“The Walk”: Film Review
October 7, 2015
“The Walk,” directed by veteran Robert Zemeckis comes out at a perfect time; CGI has finally advanced enough to recreate the crazy acrobatics of Philippe Petit, and America has reached a point of nostalgia towards the twin towers.
Joseph Gordon Levitt’s performance of Petit begins with one of the cheesiest movie devices that would normally sink the theatrical integrity, but Levitt is not so easily written off.
Atop the Statue of Liberty is Petit, triumphantly smiling to the audience, as he goes into his life story and how he came to wire walk across the Twin Towers. This is a constant shot in the film, but due to Petit’s energetic attitude, and Levitt’s spot on portrayal, it is done with success.
The intro of the movie does a good job giving the audience a good first impression of who Philippe Petit was.
We learn of a man that is strange, charismatic, and a big dreamer. The character is interesting and fresh in a world of smooth talking, laid back leading characters that plague most movies.
The rest of his adventures are best described as a heist movie that leads up to his wire walking between the Twin Towers.
The walk itself is when the CGI becomes an important player. It allows Zemeckis to film a thrilling recreation of the walk with a great actor rather than a great wire walker.
To put it plainly, the CGI of the twin towers looks real.
Levitt looks like he could fall to his death, and the thrill of watching a man risk his life feels authentic.
The World Trade Center has changed meaning in the past decade.
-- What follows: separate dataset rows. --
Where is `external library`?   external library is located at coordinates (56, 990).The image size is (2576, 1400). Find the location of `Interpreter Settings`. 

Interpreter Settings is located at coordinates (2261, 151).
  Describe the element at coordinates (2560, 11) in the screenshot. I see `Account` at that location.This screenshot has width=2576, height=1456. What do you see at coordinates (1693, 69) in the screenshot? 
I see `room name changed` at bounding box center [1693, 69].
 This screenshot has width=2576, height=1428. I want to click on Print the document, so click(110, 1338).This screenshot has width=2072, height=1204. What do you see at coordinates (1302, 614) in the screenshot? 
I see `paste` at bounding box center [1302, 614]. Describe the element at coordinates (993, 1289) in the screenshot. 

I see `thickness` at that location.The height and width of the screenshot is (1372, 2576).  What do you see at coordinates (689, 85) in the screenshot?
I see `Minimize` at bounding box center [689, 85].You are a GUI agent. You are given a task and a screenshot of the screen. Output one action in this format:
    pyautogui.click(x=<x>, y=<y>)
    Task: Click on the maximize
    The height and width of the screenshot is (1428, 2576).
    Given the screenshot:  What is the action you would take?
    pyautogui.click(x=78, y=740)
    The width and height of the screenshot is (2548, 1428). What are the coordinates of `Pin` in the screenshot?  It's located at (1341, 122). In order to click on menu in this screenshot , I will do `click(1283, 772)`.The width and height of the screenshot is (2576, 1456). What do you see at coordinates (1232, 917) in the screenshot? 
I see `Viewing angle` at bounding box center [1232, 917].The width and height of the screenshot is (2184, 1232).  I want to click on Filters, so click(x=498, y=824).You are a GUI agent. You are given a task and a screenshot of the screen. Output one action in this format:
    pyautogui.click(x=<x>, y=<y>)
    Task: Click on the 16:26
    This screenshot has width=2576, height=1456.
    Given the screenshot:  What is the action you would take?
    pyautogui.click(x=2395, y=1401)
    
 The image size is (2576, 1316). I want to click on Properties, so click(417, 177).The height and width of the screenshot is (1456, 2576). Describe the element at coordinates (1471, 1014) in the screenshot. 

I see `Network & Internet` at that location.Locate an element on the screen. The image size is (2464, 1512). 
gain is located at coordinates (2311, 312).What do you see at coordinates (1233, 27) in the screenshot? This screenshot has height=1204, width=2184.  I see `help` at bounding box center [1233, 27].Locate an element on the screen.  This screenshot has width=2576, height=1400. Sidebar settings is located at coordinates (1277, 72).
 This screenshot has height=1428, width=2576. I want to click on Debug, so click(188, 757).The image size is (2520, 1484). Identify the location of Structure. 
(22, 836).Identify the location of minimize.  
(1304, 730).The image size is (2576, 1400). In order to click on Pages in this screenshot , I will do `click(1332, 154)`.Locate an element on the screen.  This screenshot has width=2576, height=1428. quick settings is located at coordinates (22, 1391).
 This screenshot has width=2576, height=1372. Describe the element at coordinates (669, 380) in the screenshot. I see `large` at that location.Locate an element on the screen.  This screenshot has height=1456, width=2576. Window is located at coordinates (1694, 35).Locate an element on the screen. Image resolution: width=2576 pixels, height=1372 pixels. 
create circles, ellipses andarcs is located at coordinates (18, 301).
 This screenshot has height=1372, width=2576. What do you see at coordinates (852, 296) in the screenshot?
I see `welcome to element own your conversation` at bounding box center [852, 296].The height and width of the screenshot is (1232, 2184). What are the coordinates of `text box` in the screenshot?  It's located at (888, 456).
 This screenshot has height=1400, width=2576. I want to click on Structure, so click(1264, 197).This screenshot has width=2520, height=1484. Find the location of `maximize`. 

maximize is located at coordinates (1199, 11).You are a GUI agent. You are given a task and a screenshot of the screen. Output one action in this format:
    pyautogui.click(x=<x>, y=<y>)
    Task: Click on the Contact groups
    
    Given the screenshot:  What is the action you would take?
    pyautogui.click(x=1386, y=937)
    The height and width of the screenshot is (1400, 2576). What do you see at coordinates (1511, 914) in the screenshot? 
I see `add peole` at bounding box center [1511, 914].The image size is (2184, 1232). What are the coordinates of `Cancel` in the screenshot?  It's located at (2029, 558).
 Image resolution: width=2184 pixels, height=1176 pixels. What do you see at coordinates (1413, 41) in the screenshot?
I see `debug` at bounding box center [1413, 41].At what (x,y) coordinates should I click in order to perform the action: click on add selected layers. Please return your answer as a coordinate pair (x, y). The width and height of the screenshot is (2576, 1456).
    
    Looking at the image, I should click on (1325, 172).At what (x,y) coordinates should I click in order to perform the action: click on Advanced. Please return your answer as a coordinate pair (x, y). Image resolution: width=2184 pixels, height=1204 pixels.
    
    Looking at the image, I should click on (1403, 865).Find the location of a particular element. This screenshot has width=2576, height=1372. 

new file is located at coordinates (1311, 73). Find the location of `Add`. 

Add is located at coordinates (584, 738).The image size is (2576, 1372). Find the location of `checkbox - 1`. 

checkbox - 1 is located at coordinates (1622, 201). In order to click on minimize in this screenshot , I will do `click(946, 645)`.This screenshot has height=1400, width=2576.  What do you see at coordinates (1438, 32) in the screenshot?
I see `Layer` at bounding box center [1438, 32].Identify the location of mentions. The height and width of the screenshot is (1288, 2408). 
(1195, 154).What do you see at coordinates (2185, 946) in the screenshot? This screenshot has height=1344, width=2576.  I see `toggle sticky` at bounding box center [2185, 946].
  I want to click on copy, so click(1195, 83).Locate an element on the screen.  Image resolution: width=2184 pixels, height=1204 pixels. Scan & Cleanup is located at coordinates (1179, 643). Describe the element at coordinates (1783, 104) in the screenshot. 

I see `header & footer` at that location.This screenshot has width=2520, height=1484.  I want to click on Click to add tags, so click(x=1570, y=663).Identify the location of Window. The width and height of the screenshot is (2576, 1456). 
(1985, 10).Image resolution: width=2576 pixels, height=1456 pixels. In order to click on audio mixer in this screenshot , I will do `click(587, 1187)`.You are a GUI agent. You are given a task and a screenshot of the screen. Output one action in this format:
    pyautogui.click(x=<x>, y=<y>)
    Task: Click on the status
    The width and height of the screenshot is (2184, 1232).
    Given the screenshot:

This is not a story about that, nor is there even a gleam in Petit’s crazed eye.
Yet it is hard to see this movie set in the 70s in this light. The movie addresses this in its call to remember the Twin Towers as they stood.
Petit’s dream of walking his wire across the towers gave the audience, looking up into the fog filled sky in 1974, a chance to appreciate the Towers affectionately for the first time.
This moment, this shift in thought, is what the movie allows the audience of today to fully re-identify with, allowing the Twin Towers to be understood in a positive light once more.
Change is what this movie displays well. Change in Petit as he comes to understand his craft and how to further it. Change in the Twin Towers as they become iconic. Change in cinematic usage of CGI to recreate real events safely and successfully.
The Walk is a movie that can appeal to the most casual moviegoer as well as the jaded, hyper-critical film fanatic. It is a balancing act that does not have its trade offs, but is able to safely walk this line in a graceful manner.